The survey points to India’s lagging global market share—currently at 2% compared to China’s 30% and Vietnam’s 7%—as a key concern. One of the major challenges identified is the fragmented nature of India’s textile supply chain.
Unlike China and Vietnam, which have built vertically integrated ‘fibre-to-fashion’ industries, India’s cotton production is scattered, leading to higher costs and inefficiencies. The complex movement of raw materials, from cotton-growing states like Gujarat and Andhra Pradesh to processing hubs in Tamil Nadu and Maharashtra, adds logistical burdens and weakens competitiveness.
Regulatory constraints further hamper exports. Requirements such as pre-shipment inspection certificates and meticulous documentation of fabric components create bureaucratic delays, increasing costs for exporters. The survey stresses that simplifying and eliminating such inefficiencies could significantly boost India’s global standing.
Trade barriers also present challenges.
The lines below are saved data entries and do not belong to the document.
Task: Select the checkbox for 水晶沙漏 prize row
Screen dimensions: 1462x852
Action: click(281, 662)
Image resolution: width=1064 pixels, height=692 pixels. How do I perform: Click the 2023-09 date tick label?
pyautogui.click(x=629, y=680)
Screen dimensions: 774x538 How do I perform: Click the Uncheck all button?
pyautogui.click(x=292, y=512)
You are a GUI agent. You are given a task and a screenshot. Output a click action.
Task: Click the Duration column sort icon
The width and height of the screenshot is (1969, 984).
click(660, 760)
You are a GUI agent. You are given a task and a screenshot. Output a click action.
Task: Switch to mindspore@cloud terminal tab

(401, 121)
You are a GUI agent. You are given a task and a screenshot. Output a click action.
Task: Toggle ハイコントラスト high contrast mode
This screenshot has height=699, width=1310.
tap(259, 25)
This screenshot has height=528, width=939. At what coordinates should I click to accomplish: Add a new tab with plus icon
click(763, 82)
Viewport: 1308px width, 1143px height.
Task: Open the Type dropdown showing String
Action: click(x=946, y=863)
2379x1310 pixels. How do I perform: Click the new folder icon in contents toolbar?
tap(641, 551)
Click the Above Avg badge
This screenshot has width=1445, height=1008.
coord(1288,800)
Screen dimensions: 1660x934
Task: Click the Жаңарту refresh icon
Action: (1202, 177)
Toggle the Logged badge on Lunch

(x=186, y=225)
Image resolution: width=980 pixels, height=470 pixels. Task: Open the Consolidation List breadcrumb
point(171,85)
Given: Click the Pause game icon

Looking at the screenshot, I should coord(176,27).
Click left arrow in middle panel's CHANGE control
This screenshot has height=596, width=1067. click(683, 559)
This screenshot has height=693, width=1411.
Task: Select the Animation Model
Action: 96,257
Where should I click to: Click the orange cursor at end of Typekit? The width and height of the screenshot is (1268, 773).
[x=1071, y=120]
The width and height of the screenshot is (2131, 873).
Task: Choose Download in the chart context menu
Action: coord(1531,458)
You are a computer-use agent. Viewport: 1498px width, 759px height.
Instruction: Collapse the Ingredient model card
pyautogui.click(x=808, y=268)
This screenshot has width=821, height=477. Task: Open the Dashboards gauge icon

India faces an 11.3% tariff on silk shawls and scarves in the U.S., while competitors like South Korea benefit from duty-free access through trade agreements. The survey recommends negotiating favorable trade deals to level the playing field.
Additionally, the survey underscores the growing demand for MMF-based products, including athleisure wear and technical textiles used in the aerospace and automotive industries. While MMF accounted for 77% of global fiber consumption in 2024, India’s share of MMF production remains at 9.2%, indicating significant room for growth.
The survey urges increased investment in MMF production to align with shifting global trends. The government has already introduced initiatives such as the Production Linked Incentive (PLI) scheme and R&D investments to strengthen the sector.